Given data:

-=-=-

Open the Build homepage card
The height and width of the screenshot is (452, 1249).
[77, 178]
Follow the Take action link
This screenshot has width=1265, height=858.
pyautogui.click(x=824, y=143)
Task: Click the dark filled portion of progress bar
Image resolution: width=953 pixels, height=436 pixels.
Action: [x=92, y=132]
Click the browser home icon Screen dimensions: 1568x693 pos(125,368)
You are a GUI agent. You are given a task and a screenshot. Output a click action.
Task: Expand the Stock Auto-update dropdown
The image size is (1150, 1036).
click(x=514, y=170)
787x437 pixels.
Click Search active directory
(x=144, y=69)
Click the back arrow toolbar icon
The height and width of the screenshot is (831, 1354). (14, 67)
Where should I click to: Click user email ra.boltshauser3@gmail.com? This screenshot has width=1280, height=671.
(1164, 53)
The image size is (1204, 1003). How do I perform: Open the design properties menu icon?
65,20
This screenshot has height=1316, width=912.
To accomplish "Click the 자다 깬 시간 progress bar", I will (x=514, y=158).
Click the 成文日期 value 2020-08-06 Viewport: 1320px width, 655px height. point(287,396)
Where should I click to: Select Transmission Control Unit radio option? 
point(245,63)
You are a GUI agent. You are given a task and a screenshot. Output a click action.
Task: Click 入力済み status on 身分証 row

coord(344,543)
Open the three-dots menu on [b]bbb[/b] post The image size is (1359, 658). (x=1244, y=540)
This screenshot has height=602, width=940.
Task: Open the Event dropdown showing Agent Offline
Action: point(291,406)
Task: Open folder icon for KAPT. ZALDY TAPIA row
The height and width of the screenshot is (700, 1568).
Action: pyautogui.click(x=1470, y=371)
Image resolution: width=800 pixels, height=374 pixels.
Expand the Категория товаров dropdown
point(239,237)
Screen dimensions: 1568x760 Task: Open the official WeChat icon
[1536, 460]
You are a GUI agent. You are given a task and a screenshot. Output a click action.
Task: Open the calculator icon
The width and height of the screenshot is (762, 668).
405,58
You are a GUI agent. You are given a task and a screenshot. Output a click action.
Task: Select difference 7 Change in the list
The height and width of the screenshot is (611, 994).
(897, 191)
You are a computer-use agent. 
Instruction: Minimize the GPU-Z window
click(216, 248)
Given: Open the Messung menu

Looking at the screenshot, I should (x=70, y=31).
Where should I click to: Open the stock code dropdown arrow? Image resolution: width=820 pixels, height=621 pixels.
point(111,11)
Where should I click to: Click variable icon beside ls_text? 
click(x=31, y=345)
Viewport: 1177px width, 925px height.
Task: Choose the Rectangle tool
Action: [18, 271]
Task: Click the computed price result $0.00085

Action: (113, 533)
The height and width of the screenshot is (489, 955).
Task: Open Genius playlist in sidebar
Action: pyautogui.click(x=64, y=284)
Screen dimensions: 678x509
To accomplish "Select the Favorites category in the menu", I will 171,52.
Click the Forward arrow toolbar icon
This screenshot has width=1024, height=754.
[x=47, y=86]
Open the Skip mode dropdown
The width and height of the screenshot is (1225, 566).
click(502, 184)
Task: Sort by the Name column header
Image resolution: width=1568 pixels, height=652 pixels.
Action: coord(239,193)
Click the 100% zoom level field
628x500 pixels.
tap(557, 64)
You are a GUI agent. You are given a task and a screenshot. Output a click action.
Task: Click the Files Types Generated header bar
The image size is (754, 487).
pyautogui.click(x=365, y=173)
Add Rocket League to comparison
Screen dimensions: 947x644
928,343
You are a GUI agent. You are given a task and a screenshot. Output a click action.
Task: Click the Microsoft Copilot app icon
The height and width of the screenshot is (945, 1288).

-=-=-

Assignment:
Down to the last line, return the data above exactly.

Written response:
Open the Build homepage card
The height and width of the screenshot is (452, 1249).
[77, 178]
Follow the Take action link
This screenshot has width=1265, height=858.
pyautogui.click(x=824, y=143)
Task: Click the dark filled portion of progress bar
Image resolution: width=953 pixels, height=436 pixels.
Action: [x=92, y=132]
Click the browser home icon Screen dimensions: 1568x693 pos(125,368)
You are a GUI agent. You are given a task and a screenshot. Output a click action.
Task: Expand the Stock Auto-update dropdown
The image size is (1150, 1036).
click(x=514, y=170)
787x437 pixels.
Click Search active directory
(x=144, y=69)
Click the back arrow toolbar icon
The height and width of the screenshot is (831, 1354). (14, 67)
Where should I click to: Click user email ra.boltshauser3@gmail.com? This screenshot has width=1280, height=671.
(1164, 53)
The image size is (1204, 1003). How do I perform: Open the design properties menu icon?
65,20
This screenshot has height=1316, width=912.
To accomplish "Click the 자다 깬 시간 progress bar", I will (x=514, y=158).
Click the 成文日期 value 2020-08-06 Viewport: 1320px width, 655px height. point(287,396)
Where should I click to: Select Transmission Control Unit radio option? 
point(245,63)
You are a GUI agent. You are given a task and a screenshot. Output a click action.
Task: Click 入力済み status on 身分証 row

coord(344,543)
Open the three-dots menu on [b]bbb[/b] post The image size is (1359, 658). (x=1244, y=540)
This screenshot has height=602, width=940.
Task: Open the Event dropdown showing Agent Offline
Action: point(291,406)
Task: Open folder icon for KAPT. ZALDY TAPIA row
The height and width of the screenshot is (700, 1568).
Action: pyautogui.click(x=1470, y=371)
Image resolution: width=800 pixels, height=374 pixels.
Expand the Категория товаров dropdown
point(239,237)
Screen dimensions: 1568x760 Task: Open the official WeChat icon
[1536, 460]
You are a GUI agent. You are given a task and a screenshot. Output a click action.
Task: Open the calculator icon
The width and height of the screenshot is (762, 668).
405,58
You are a GUI agent. You are given a task and a screenshot. Output a click action.
Task: Select difference 7 Change in the list
The height and width of the screenshot is (611, 994).
(897, 191)
You are a computer-use agent. 
Instruction: Minimize the GPU-Z window
click(216, 248)
Given: Open the Messung menu

Looking at the screenshot, I should (x=70, y=31).
Where should I click to: Open the stock code dropdown arrow? Image resolution: width=820 pixels, height=621 pixels.
point(111,11)
Where should I click to: Click variable icon beside ls_text? 
click(x=31, y=345)
Viewport: 1177px width, 925px height.
Task: Choose the Rectangle tool
Action: [18, 271]
Task: Click the computed price result $0.00085

Action: (113, 533)
The height and width of the screenshot is (489, 955).
Task: Open Genius playlist in sidebar
Action: pyautogui.click(x=64, y=284)
Screen dimensions: 678x509
To accomplish "Select the Favorites category in the menu", I will 171,52.
Click the Forward arrow toolbar icon
This screenshot has width=1024, height=754.
[x=47, y=86]
Open the Skip mode dropdown
The width and height of the screenshot is (1225, 566).
click(502, 184)
Task: Sort by the Name column header
Image resolution: width=1568 pixels, height=652 pixels.
Action: coord(239,193)
Click the 100% zoom level field
628x500 pixels.
tap(557, 64)
You are a GUI agent. You are given a task and a screenshot. Output a click action.
Task: Click the Files Types Generated header bar
The image size is (754, 487).
pyautogui.click(x=365, y=173)
Add Rocket League to comparison
Screen dimensions: 947x644
928,343
You are a GUI agent. You are given a task and a screenshot. Output a click action.
Task: Click the Microsoft Copilot app icon
The height and width of the screenshot is (945, 1288).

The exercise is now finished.